[[ SOURCE MATERIAL open ]]

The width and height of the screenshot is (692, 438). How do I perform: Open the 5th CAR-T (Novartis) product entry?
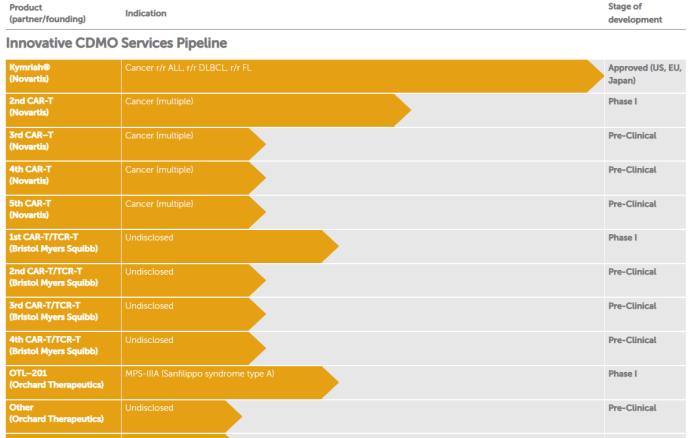click(x=33, y=209)
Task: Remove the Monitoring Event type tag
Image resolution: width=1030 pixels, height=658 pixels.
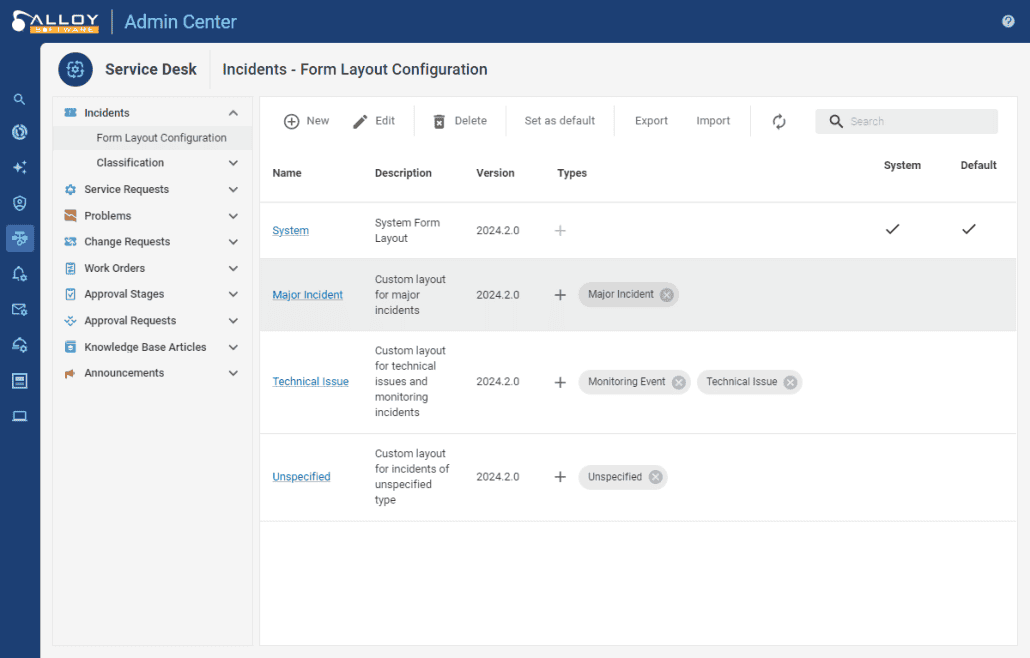Action: [x=678, y=382]
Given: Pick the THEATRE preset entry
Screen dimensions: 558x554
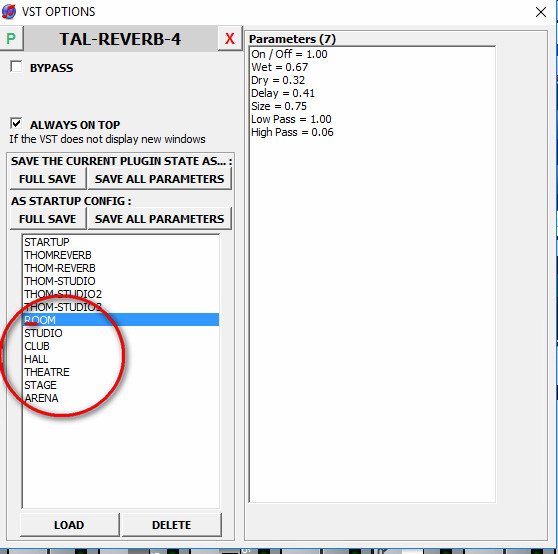Looking at the screenshot, I should (121, 372).
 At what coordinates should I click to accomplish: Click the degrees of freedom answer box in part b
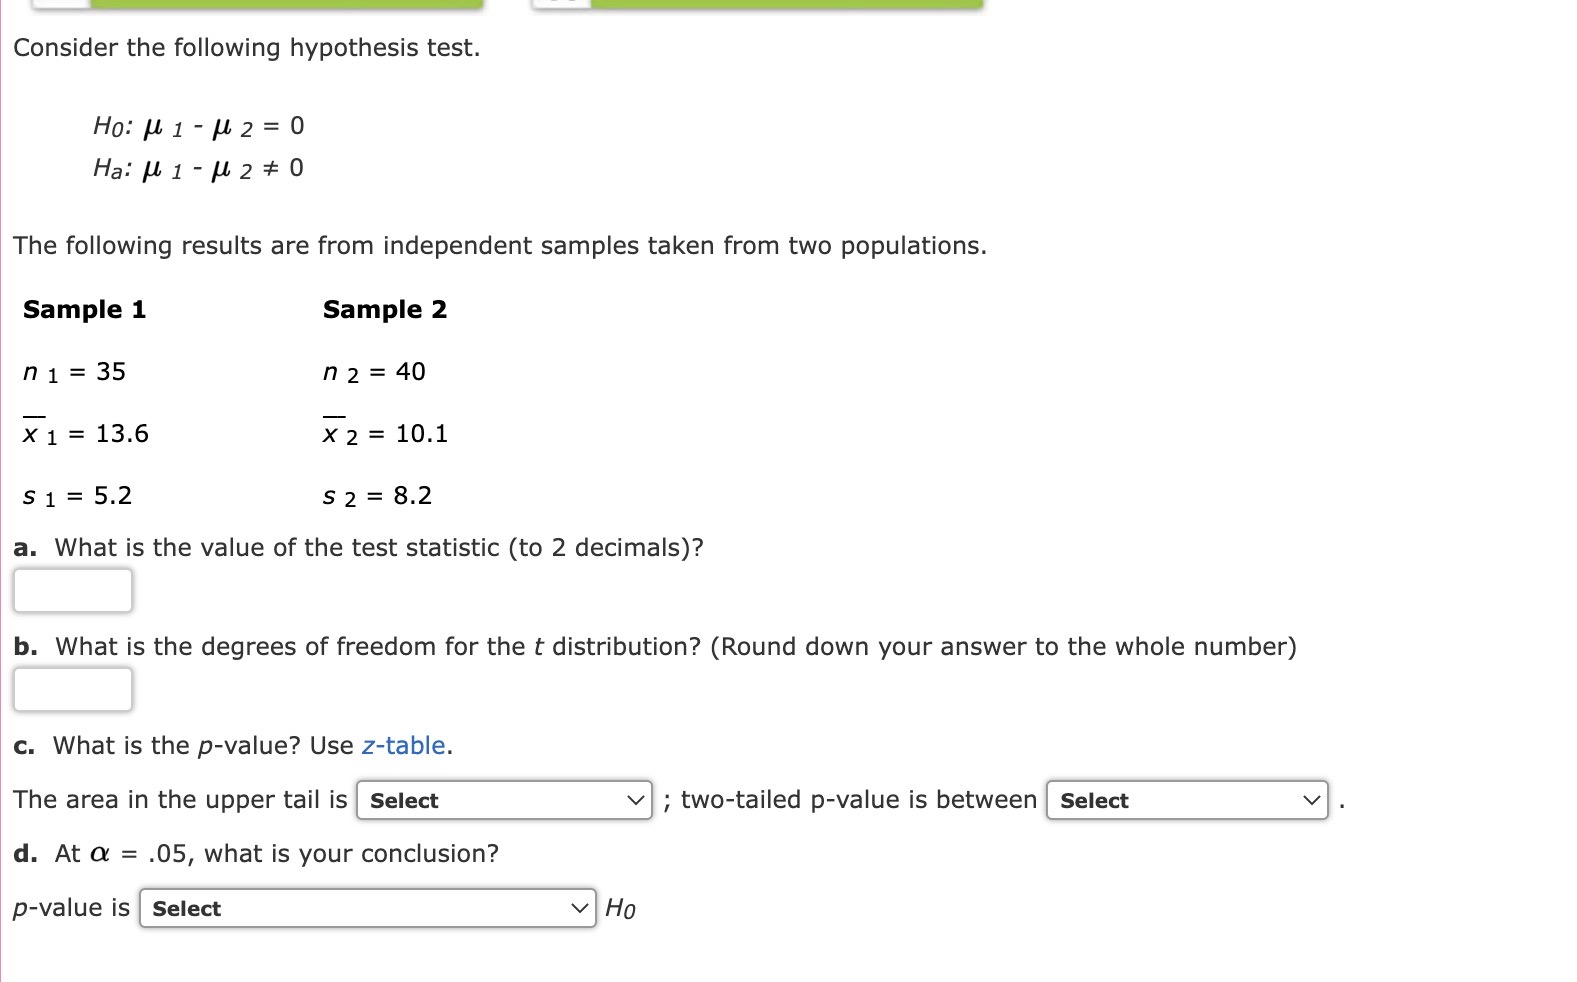pyautogui.click(x=71, y=688)
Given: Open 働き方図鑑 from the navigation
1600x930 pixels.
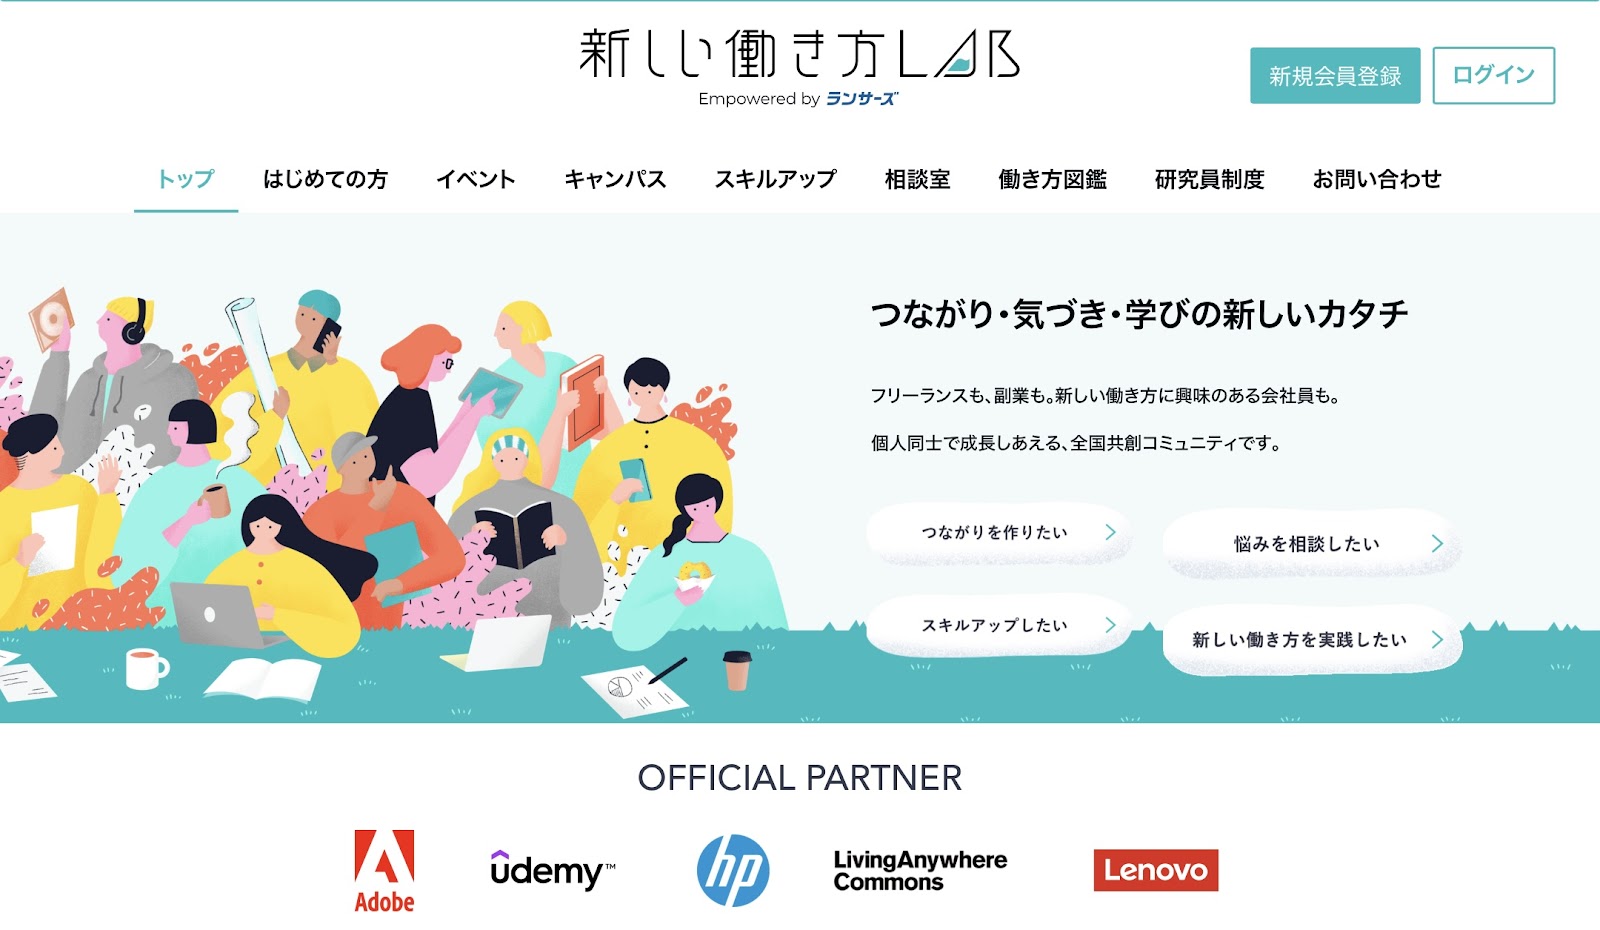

[[ SOURCE MATERIAL closed ]]

■ REQUIRED ACTION ■
Transcribe each entry above without alteration, but keep the pictures out.

■ SOLUTION BELOW ■
The width and height of the screenshot is (692, 438). How do I perform: Open the 5th CAR-T (Novartis) product entry?
click(x=33, y=209)
Task: Remove the Monitoring Event type tag
Image resolution: width=1030 pixels, height=658 pixels.
Action: [x=678, y=382]
Given: Pick the THEATRE preset entry
Screen dimensions: 558x554
Looking at the screenshot, I should (121, 372).
 At what coordinates should I click to accomplish: Click the degrees of freedom answer box in part b
pyautogui.click(x=71, y=688)
Given: Open 働き方図鑑 from the navigation
1600x930 pixels.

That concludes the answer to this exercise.